A fundamental prerequisite of the Semantic Web is the existence of large amounts of meaningfully interlinked RDF data on the Web. The W3C SWEO\footnote{http://www.w3.org/2001/sw/sweo/} community project {\em Linking Open Data}\footnote{http://esw.w3.org/topic/SweoIG/TaskForces/CommunityProjects/LinkingOpenData} has made various open datasets available on the Web as RDF, and developed automated mechanisms to interlink them with RDF statements. Collectively, the datasets currently consist of over one billion triples. We believe that large scale interlinking will demonstrate the value of the Semantic Web compared to more centralized approaches such as Google Base \footnote{http://www.google.com/base} or Freebase \footnote{http://www.freebase.com/}. This paper outlines the work to date and describes the accompanying demonstration.
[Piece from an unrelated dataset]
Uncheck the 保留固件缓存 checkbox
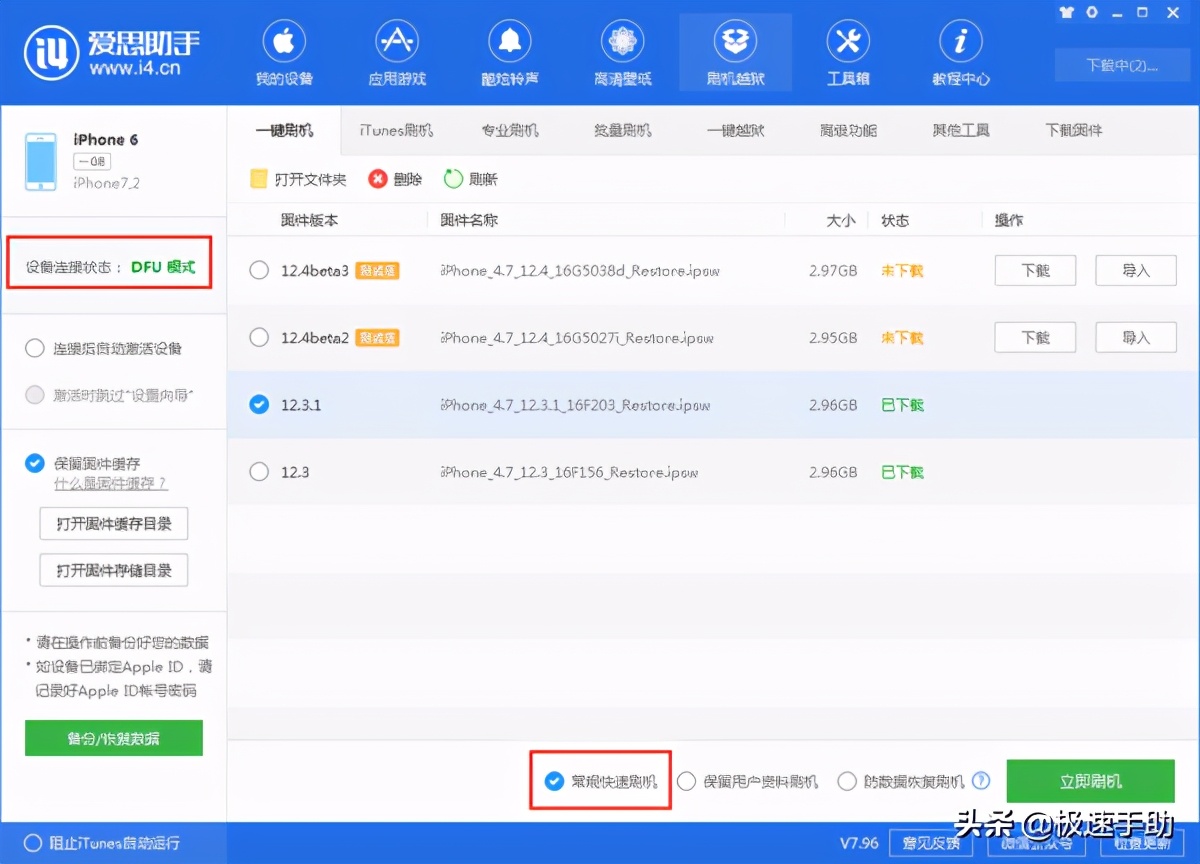 (33, 463)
\end{abstract} % \section{A Web of Interlinked Datasets} % A functioning Semantic Web is predicated on the availability of large amounts of data as RDF; not in isolated islands but as a Web of interlinked datasets. To date this prerequisite has not been widely met, leading to criticism of the broader endeavour and hindering the progress of developers wishing to build Semantic Web applications. Thanks to the Open Data movement, a valuable opportunity exists to partially rectify this situation by making existing royalty-free datasets (such as Wikipedia, Musicbrainz, Geonames, Wordnet, and DBLP) available as RDF, and interlinking them on a large scale.
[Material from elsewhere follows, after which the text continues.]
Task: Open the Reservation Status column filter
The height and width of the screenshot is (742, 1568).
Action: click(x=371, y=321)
The W3C SWEO community project Linking Open Data is pursuing this avenue, and has created a huge interlinked RDF dataset on the Web. The project follows the Linked Data principles outlined by Tim Berners-Lee [Tbl2006], such that: all items of interest should be identified using URI references; all URIs should be de-referenceable on the Web; and that every RDF triple is conceived as a hyperlink that can be followed by Semantic Web browsers and crawlers.

Our Web of interlinked data currently consists of the following datasets: dbpedia (31 million triples), Geonames (60 million triples), Musicbrainz (50 million triples), the dbtune music server (4 million triples), Revyu reviews and ratings (XX thousand triples), a D2R Server publishing the DBLP bibliography (15 million triples), the RDF Book Mashup (approximately several billion triples), and the US census dataset (700 million triples). In addition, there are various FOAF profiles that link to URIs from the dataset.

These datasets are interlinked by approximately 150.000 RDF links, in the form of triples that connect a subject URI from one dataset with a object URI from another dataset. Using these links one can, for example, navigate from the description of a computer scientist in dbpedia to her publications in the DBLP database, from a dbpedia book to reviews and sales offers for this book provided by the RDF Book Mashup, or from a band in dbpedia to a list of their songs provided by Musicbrainz or dbtune. Figure \ref{fig:Firgure1} visualizes the linking relationships within this web of data.

\begin{figure}[h]

   \centering
       \includegraphics[width=0.80\textwidth]{Firgure1.pdf}
   \caption{Linking relationships within our web of data.}
   \label{fig:Firgure1}

\end{figure}

\section{The Demonstration}

This web of data is accessible to Semantic Web crawlers and can interactively be explored using an Semantic Web browser. In our demonstration, we will show how this net is browsed using three different Semantic Web browsers: The Tabulator browser developed at MIT, the Disco browser developed at Freie Universit\"at Berlin and the OpenLink Data Web Browser. We will also demonstrate the Zitgist Semantic Web search engine, which crawls the data and provides an integrated view on it as well as a easy-to-use search interface.

\section{Conclusion}

RDF is the obvious technology to interlink data from various sources. We think that having huge interlinked RDF dataset on the Web is beneficial for various Semantic Web development areas, including Semantic Web browsers, Semantic Web crawlers, RDF repositories and reasoning engines, Semantic Web data linkage, data cleansing and data mining tools.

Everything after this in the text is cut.